**Exercise brief:**
Repeat the records below word for word, from the very first line through the line that contains "Action: [68, 68]", including that line. Give nothing past it.

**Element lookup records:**

## BEGIN

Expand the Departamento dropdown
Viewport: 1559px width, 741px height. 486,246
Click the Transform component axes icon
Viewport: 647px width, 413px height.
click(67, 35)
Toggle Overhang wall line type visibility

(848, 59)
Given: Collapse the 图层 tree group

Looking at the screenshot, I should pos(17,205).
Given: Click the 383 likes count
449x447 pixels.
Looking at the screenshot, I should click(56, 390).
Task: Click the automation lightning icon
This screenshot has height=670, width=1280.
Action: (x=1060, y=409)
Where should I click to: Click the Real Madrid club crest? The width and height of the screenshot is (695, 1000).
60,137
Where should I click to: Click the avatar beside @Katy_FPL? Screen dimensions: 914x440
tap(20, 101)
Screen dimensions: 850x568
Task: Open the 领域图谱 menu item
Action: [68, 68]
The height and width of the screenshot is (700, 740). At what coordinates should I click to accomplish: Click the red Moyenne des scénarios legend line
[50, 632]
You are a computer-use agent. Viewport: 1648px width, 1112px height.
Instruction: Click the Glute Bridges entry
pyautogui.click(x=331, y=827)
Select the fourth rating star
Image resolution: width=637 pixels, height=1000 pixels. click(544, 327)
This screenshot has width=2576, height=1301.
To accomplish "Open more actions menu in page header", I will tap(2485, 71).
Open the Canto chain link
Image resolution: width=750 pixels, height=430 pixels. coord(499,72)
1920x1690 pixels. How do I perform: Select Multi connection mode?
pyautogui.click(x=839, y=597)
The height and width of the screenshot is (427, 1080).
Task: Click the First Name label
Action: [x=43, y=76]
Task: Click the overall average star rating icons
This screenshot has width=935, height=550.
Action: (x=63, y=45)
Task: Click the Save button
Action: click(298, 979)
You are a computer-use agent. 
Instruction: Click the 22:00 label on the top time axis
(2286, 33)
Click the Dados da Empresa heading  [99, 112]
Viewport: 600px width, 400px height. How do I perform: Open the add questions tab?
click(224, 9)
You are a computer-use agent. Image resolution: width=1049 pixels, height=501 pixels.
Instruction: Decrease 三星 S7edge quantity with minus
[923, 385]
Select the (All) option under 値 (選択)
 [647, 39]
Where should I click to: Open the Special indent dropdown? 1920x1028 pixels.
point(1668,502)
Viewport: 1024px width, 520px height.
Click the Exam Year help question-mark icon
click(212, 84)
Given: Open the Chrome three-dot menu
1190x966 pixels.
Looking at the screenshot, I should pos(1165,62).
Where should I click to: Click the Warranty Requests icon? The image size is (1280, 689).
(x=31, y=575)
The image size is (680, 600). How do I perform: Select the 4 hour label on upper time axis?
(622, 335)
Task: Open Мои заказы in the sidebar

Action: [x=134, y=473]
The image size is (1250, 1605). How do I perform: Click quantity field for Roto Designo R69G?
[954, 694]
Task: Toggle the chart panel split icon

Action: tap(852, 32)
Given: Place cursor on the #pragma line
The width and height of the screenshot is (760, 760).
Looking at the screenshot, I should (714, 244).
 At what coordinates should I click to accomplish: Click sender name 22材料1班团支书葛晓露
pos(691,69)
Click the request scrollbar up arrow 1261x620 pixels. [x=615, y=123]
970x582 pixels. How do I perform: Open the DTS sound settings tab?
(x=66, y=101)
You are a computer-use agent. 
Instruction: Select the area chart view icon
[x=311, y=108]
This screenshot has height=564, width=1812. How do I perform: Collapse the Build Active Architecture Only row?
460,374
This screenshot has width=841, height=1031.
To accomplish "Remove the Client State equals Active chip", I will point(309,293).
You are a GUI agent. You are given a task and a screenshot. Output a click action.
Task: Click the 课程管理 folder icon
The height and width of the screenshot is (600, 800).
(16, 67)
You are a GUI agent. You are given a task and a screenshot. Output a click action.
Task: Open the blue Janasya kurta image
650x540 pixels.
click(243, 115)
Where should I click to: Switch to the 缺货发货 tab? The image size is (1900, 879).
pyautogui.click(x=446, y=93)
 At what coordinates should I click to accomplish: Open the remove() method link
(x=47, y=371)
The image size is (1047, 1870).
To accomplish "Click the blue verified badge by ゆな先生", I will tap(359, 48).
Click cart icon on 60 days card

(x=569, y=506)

## END

**Expected answer:**
Expand the Departamento dropdown
Viewport: 1559px width, 741px height. 486,246
Click the Transform component axes icon
Viewport: 647px width, 413px height.
click(67, 35)
Toggle Overhang wall line type visibility

(848, 59)
Given: Collapse the 图层 tree group

Looking at the screenshot, I should pos(17,205).
Given: Click the 383 likes count
449x447 pixels.
Looking at the screenshot, I should click(56, 390).
Task: Click the automation lightning icon
This screenshot has height=670, width=1280.
Action: (x=1060, y=409)
Where should I click to: Click the Real Madrid club crest? The width and height of the screenshot is (695, 1000).
60,137
Where should I click to: Click the avatar beside @Katy_FPL? Screen dimensions: 914x440
tap(20, 101)
Screen dimensions: 850x568
Task: Open the 领域图谱 menu item
Action: [68, 68]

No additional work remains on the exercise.